* [Work instruction 1] Read the text on Harness below and say whether each statement agrees with it: (a) In the experiment, Harness raised average quality from 49.5 to 79.3 points. (b) The largest gain came on Basic tasks. (c) LLM code agents rarely generate tests unless they are explicitly guided to. For each statement, answer yes or no and quote the words of the text that settle it.
* [Work instruction 2] Continue the text on Harness below from the point where it stops.

====== Given text

Harness: Structured Pre-Configuration for LLM Code Agents

Harness is a framework that dramatically improves LLM code agent output quality through structured pre-configuration. By providing architectural blueprints, domain-specific knowledge references, role-based agent definitions, and workflow orchestration before task execution, Harness bridges the gap between an LLM's broad knowledge and the project-specific guidance needed for production-quality output.

Key Result: In a controlled A/B experiment across 15 software engineering tasks, Harness improved average quality from 49.5 to 79.3 points (out of 100) — a 60% improvement. The effect scales with complexity: Basic +23.8, Advanced +29.6, Expert +36.2.

Why Harness?

LLM code agents like Claude Code can generate functional software from natural language. But their output often lacks:

Architecture — monolithic single-file implementations instead of modular designs
Test coverage — tests are rarely generated without explicit guidance
Error handling — happy-path focus with minimal edge case coverage

Harness solves this by providing the same kind of structural context that experienced engineers bring to their projects — before the agent writes a single line of code.

============
====== Data segment

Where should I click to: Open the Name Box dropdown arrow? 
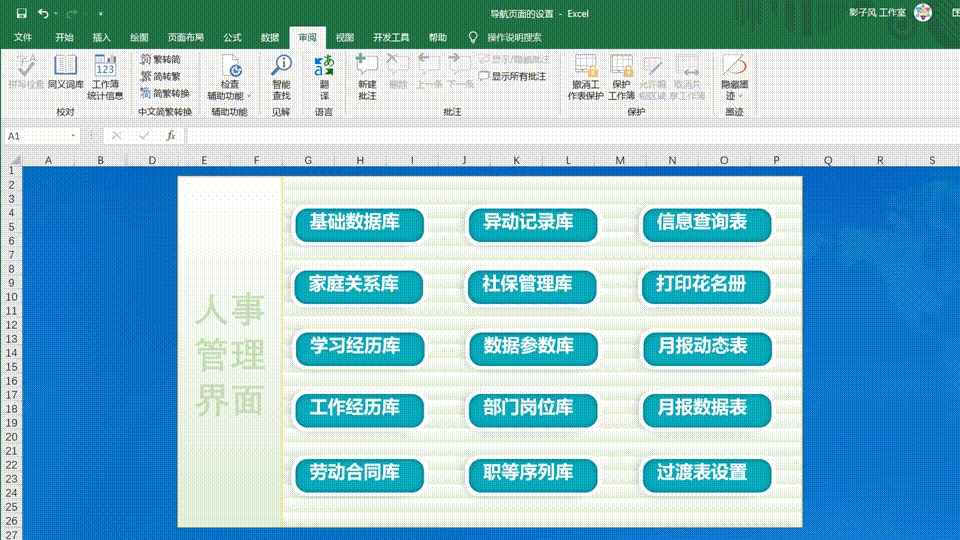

============

* [Exercise output 1]
(a) Yes: "Harness improved average quality from 49.5 to 79.3 points (out of 100)"
(b) No: "Basic +23.8, Advanced +29.6, Expert +36.2"
(c) Yes: "tests are rarely generated without explicit guidance"

* [Exercise output 2]
How It Works

Harness resides in the .claude/ directory and provides four types of guidance:

.claude/
  CLAUDE.md           # Architectural blueprint — file structure, patterns, rules
  skills/             # Domain-specific knowledge — algorithm specs, references
    skill-name/
      SKILL.md        # Skill definition with YAML frontmatter
      references/     # Detailed implementation references
  agents/             # Role decomposition — specialized sub-agent definitions
  commands/           # Workflow orchestration — slash-invokable workflows

Component	Purpose	Example
CLAUDE.md	Defines target architecture, file organization, naming conventions	5-layer LSP server architecture diagram
Skills	Algorithm-specific patterns, data structures, correctness criteria	Raft RPC specifications, Pratt parser algorithms
Agents	Role-based task decomposition with quality contracts	Parser builder, Transport builder, Test agent
Commands	Multi-step workflows coordinating skills and agents	`/experiment`, `/evaluate`, `/report`

Experiment

We conducted a controlled A/B experiment comparing Baseline (Claude Code with prompt only) vs Harness (Claude Code with .claude/ pre-configuration) across 15 tasks at three difficulty levels.

Task Overview

Difficulty	Cases	Examples
Basic (001-005)	5	REST API, Bug Fix, Refactoring, README, CLI Tool
Advanced (006-010)	5	Interpreter, Microservice, SQL Engine, CRDT Editor
Expert (011-015)	5	Raft Consensus, Bytecode VM, Event Sourcing, LSP Server

Results

Metric	Baseline	Harness	Delta
Average Score	49.5	79.3	+29.9 (+60%)
Win Rate	—	—	15/15 (100%)
Std Dev	5.3	3.6	-32% variance

The Difficulty-Effect Correlation

The most significant finding: Harness effectiveness scales with task complexity.

Difficulty	Baseline	Harness	Delta
Basic	52.0	75.8	+23.8
Advanced	51.8	81.4	+29.6
Expert	44.6	80.8	+36.2

Delta increases 52% from Basic to Expert — Harness delivers the most value where it's most needed.

Dimension Analysis

Evaluation covers 10 quality dimensions (each 0-10, total 100):

Top improvements:

Test Coverage — +4.9 (Baseline avg 2.5 = almost no tests)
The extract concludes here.